Mitochondria-targeting Type I AIE photosensitizer combined with H2S therapy: Uninterrupted hydroxyl radical generation for enhancing tumor therapy

Abstract

Although Type I photosensitizers with aggregation-induced emission (AIE) characteristics have thrived as alternative tools for cancer photodynamic therapy (PDT) thanks to their efficient reactive oxygen species (ROS) generation and hypoxia resistance, accumulated reducing substances sinside the tumor and the short lifespan of ROS limit their therapeutic effects. How to continuously generate long-lasting ROS in tumors remains a thorny problem.

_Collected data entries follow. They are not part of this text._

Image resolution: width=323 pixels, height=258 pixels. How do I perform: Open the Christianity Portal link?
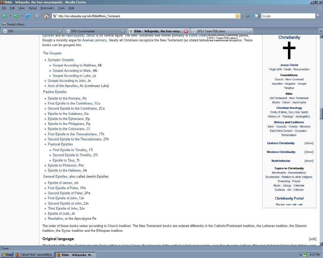pyautogui.click(x=289, y=199)
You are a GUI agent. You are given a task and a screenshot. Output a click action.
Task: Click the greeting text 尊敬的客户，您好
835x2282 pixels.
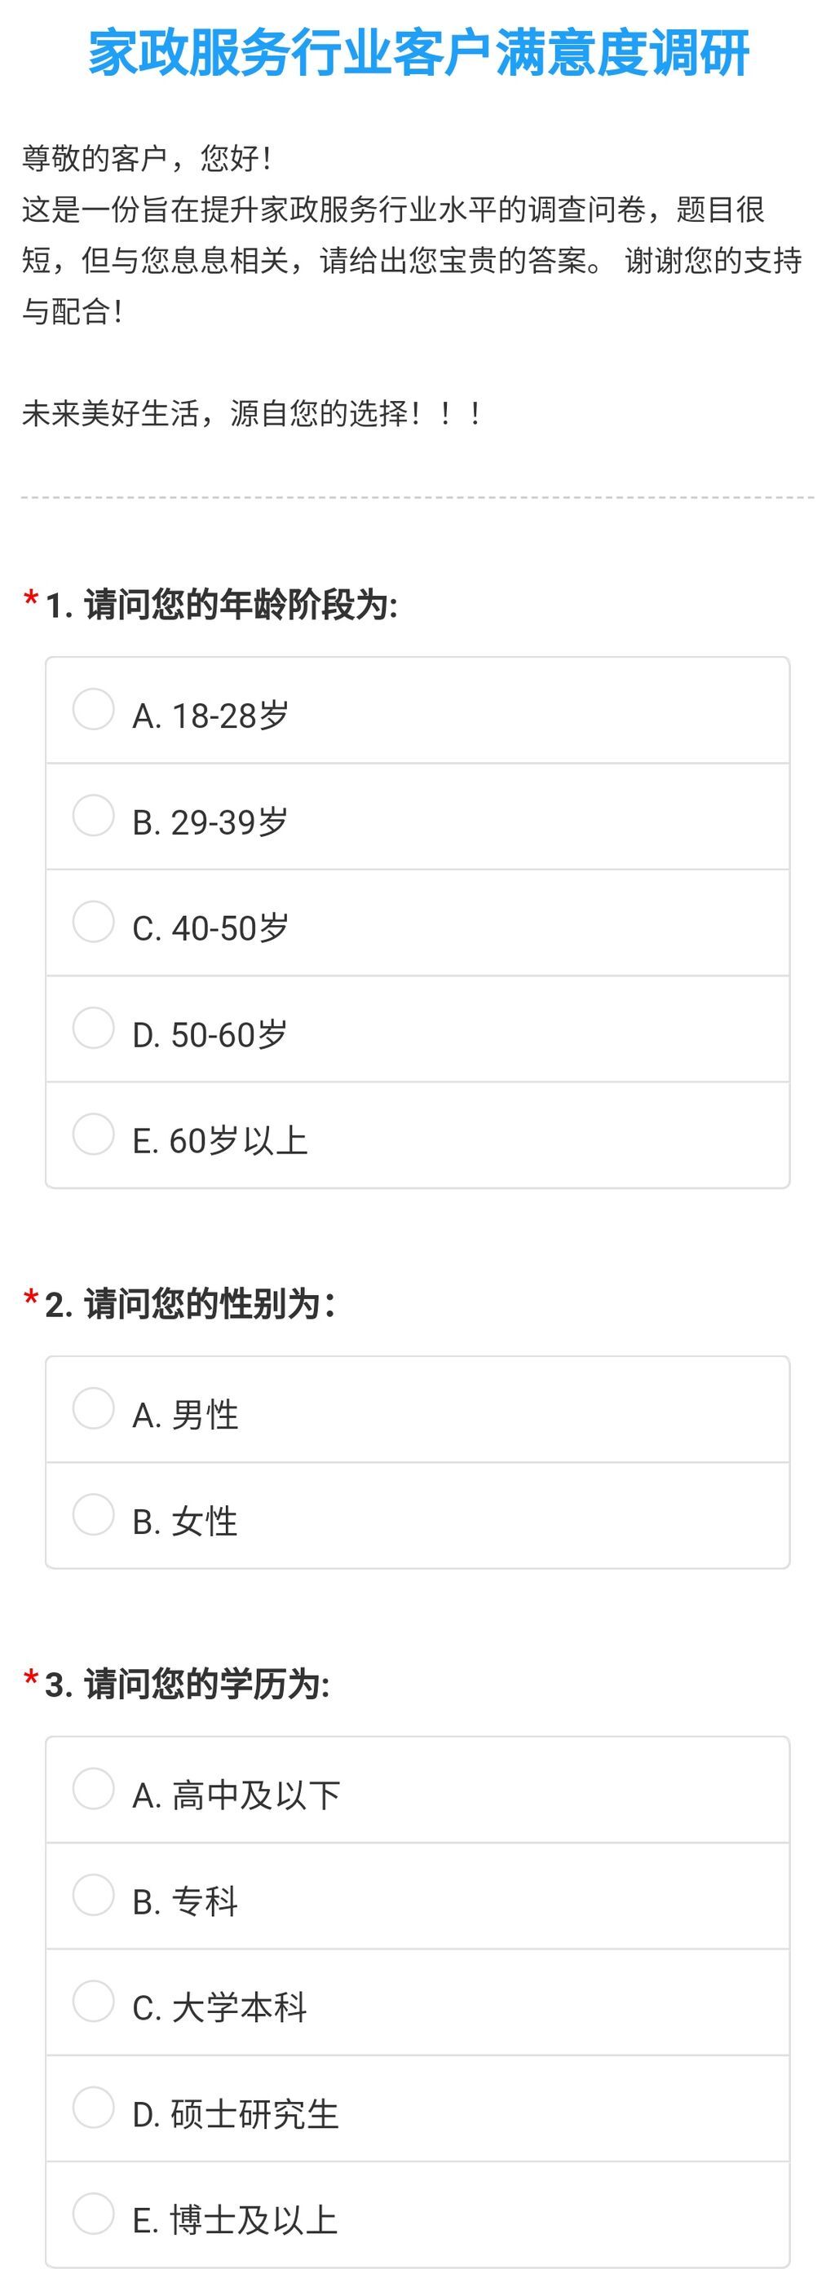[147, 159]
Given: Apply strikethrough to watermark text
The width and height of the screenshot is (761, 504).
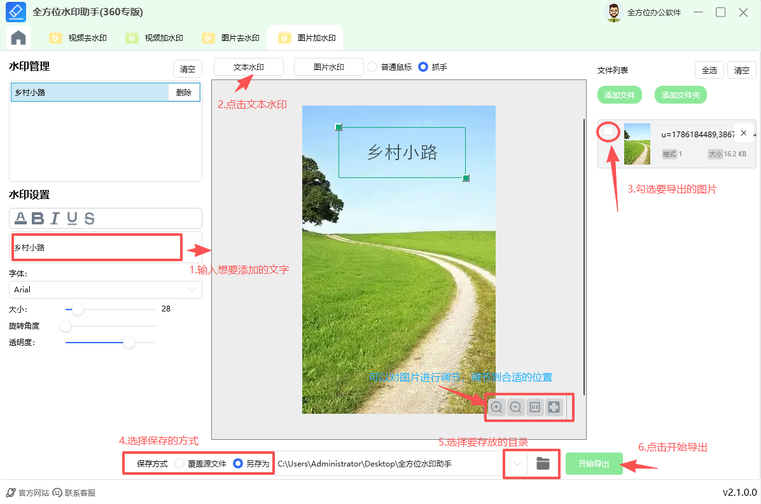Looking at the screenshot, I should pos(89,219).
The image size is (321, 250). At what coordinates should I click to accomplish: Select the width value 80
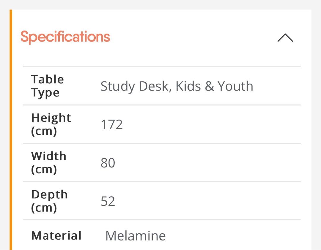click(108, 163)
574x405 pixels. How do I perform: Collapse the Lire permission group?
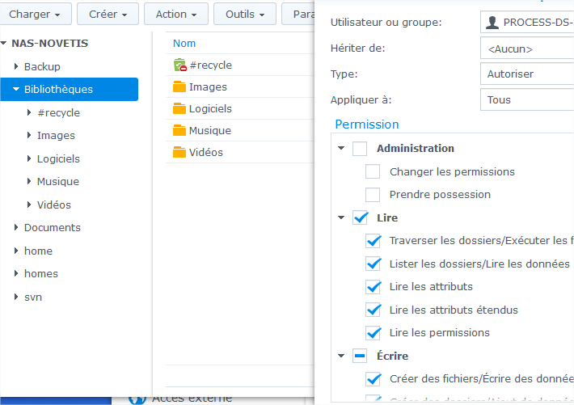(x=341, y=217)
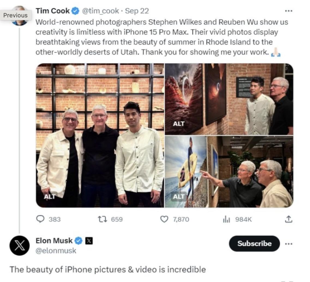
Task: Click the Elon Musk display name
Action: [x=54, y=241]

Herein, we constructed an uninterrupted ROS generator by incorporating the H2S donor, (NH4)2S, and a Type I AIE photosensitizer, TDCAc, into an injectable agarose hydrogel, namely TSH. Mitochondria-targeting TDCAc exhibited excellent performance in multi-model Type I photodynamic/photothermal therapy under near-infrared laser irradiation. While (NH4)2S generates H2S gas in the acidic tumor microenvironment upon photothermal dissolution of TSH gel, which diffuses into cancer cells and effectively inhibits intracellular catalase activity. Thus, the intrinsic H2O2 consumption pathway is blocked to promote endogenous labile iron pool-mediated continuous hydroxyl radical (·OH) generation in tumors. In both in vitro and in vivo experiments, uninterrupted massive production of·OH in cancer cells after laser irradiation of TSH gels was demonstrated. Notably, H2S gas therapy is firstly combined with Type I AIE PDT, affording a novel synergistic strategy of continuous·OH generation for boosting tumor therapy.